EXERCISE OBJECTIVE:
What is the number of lines below that contain the string "Acronis"? Give it and nothing else.

Saved data entries:
◆ ◆ ◆ ◆ ◆ ◆ ◆
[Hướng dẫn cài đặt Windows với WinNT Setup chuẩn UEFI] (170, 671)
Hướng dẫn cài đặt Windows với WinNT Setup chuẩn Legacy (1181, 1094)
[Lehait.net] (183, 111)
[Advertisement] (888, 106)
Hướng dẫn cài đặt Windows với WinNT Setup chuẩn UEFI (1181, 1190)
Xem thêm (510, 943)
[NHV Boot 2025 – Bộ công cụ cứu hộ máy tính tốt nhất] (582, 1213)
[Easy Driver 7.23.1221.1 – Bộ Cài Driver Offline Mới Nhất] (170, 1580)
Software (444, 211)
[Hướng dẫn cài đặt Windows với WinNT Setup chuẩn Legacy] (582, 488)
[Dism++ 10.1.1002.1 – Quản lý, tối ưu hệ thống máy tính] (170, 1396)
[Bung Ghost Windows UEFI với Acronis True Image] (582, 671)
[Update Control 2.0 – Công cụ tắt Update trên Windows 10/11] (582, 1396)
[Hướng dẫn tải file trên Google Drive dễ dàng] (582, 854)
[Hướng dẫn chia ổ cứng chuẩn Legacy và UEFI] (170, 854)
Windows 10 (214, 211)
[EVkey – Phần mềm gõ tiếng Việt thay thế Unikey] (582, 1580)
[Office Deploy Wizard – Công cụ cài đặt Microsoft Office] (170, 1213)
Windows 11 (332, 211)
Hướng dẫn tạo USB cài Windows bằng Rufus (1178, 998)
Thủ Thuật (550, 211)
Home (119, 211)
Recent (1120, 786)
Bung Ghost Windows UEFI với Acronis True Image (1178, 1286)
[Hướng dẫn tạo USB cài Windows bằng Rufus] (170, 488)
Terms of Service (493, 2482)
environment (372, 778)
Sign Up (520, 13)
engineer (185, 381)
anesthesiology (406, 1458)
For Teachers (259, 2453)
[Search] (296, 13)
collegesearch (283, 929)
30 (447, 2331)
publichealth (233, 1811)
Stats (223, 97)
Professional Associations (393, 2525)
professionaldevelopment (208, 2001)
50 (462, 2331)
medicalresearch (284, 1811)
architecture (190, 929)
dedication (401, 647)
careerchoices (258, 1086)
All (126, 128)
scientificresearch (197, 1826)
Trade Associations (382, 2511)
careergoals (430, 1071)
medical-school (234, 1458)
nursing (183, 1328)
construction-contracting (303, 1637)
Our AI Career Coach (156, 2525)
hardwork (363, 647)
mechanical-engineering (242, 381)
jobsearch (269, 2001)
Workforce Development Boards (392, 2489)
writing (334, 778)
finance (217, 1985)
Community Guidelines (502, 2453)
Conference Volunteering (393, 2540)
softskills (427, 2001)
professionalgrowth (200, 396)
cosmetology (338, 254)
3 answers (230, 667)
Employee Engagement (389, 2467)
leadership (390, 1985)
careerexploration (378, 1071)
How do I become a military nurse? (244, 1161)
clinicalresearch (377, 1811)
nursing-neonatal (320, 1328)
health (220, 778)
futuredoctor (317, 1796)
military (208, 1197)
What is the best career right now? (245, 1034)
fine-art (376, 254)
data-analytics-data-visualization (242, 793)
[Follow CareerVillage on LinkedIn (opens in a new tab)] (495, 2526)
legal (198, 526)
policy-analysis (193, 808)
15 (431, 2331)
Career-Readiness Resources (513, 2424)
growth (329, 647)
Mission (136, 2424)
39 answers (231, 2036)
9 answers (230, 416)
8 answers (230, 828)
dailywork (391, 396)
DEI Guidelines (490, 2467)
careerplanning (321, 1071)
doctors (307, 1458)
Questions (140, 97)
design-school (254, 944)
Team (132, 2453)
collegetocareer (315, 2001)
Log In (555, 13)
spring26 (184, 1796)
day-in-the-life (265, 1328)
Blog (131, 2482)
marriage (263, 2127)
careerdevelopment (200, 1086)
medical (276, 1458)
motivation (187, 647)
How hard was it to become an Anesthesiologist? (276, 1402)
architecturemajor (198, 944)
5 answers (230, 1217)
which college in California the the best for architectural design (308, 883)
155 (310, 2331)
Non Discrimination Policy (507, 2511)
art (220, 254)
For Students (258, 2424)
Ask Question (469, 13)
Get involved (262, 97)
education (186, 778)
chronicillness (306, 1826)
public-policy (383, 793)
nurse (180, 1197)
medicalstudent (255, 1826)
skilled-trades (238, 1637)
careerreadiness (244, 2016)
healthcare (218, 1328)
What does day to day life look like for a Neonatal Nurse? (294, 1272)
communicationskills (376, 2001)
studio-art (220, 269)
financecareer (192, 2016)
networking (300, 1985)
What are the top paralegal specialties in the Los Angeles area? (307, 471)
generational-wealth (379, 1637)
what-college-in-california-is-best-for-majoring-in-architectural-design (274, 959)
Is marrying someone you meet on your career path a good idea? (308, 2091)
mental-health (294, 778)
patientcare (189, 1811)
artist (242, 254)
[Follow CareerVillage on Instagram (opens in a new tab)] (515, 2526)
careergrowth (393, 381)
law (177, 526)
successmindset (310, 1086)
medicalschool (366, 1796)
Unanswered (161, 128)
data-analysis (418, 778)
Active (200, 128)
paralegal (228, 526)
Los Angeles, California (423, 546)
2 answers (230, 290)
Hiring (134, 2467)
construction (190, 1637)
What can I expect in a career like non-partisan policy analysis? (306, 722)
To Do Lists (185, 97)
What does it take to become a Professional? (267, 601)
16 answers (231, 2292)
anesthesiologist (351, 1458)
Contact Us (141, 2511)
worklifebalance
◆ ◆ ◆ ◆ ◆ ◆ ◆
SOLUTION TO THE PROBLEM:
2